Pas d’écologie sans paix ni justice

Pour les Eglises, les questions écologiques ne doivent pas être coupées d’une vision critique de la politique mondiale et des défis fondamentaux de la paix et de la justice. Le lien entre la politique, la paix, la justice et l’écologie se reflète dans l’expression hébraïque «Shalom», remarque Frank Mathwig. Cette expression, traduite par «Paix», ne signifie pas seulement qu’il y a absence de violence, mais un état favorable à la vie, qui comprend la coexistence bénéfique dans la famille et la société, dans l’ensemble des Etats et avec la nature.

«Nous sommes appelés à laisser la création demeurer simplement ce qu’elle est.»

C’est la raison pour laquelle les défis écologiques ne doivent pas être séparés de l’engagement pour la paix mondiale et la justice globale. Le monde ne peut respirer, d’un point de vue écologique, que dans un ordre mondial pacifique et juste.

Se laisser émerveiller par le miracle de la création

Les catalogues des droits humains ne doivent pas être complétés par les droits écologiques, naturels et durables, estime le texte. Il s’agit bien plutôt d’un changement d’attitude. «Au lieu de l’exploitation égocentrique et de l’instrumentalisation pleine d’assurance de la création, nous sommes appelés à laisser la création demeurer simplement ce qu’elle est, ce qui signifie accompagner notre environnement non humain avec gratitude. (…) A la place d’un nouvel activisme humain pour la nature, nous devrions faire machine arrière, pour réactiver l’émerveillement pour le miracle de la création, écrit Frank Mathwig. L’état dramatique de la nature est avant tout le symptôme d’un monde qui a perdu le sens du respect et de la possibilité de lâcher prise».

Sans Justice et Paix

A noter que la Conférence des évêques suisses (CES) ordinairement associée à la campagne de la journée des droits de l’homme par l’intermédiaire de sa commission Justice et Paix ne s’y est pas jointe cette année. La CES n’a pas voulu ratifier le texte préparé par le partenaire protestant, a confirmé à cath.ch Encarnacion Berger-Lobato, porte-parole de la CES.

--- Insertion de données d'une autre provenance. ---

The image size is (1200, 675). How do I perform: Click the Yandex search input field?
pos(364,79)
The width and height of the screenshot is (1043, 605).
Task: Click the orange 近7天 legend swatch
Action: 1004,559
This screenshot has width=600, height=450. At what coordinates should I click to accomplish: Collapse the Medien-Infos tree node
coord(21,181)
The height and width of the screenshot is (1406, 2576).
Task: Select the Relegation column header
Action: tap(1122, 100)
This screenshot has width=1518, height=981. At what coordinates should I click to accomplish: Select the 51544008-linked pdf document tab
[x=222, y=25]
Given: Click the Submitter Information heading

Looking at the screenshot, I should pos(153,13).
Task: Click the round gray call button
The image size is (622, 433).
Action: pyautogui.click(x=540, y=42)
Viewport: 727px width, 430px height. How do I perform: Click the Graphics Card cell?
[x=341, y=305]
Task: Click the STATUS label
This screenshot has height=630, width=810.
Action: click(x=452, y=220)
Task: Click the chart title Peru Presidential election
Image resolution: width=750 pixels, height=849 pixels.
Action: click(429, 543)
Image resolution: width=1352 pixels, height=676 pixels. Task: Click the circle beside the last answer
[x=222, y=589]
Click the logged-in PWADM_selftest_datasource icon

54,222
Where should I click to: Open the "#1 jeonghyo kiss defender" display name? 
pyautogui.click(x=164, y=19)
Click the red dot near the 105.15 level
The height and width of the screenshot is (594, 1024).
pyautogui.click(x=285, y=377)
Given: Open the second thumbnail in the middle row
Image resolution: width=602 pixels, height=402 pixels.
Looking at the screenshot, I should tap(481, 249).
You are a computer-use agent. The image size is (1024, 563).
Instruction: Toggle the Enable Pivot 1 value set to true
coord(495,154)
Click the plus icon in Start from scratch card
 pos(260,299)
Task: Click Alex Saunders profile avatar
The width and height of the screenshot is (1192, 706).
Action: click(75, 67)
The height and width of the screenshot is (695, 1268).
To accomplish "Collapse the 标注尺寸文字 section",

Selon Wolfgang Bürgstein, diverses raisons ont conduit à cette impasse. Le secrétaire général de Justice et Paix invoque d’abord des questions de forme. Le texte est parvenu trop tard et comme il avait déjà été approuvé par le Conseil de l’Eglise évangélique réformée de Suisse (EERS), il n’était plus possible de l’amender pour des raisons de délai.

Mais Justice et Paix critique aussi le contenu du texte qui «n’a rien à voir avec les Droits de l’Homme; il traite exclusivement des relations entre l’homme, la nature et la création.» Wolfgang Bürgstein juge discutable en outre l’orientation du document en particulier le fait qu’il n’encourage pas l’activisme humain en faveur de la nature mais recommande plutôt de la laisser à elle-même en se contentant de s’en émerveiller. «Nous nous demandons comment ce message peut être utilisé pour maintenir le discours sur la sauvegarde de la création, la responsabilité de l’homme et le soin de la maison commune. Le texte est ici indifférent au regard des défis auxquels nous sommes confrontés», estime-t-il.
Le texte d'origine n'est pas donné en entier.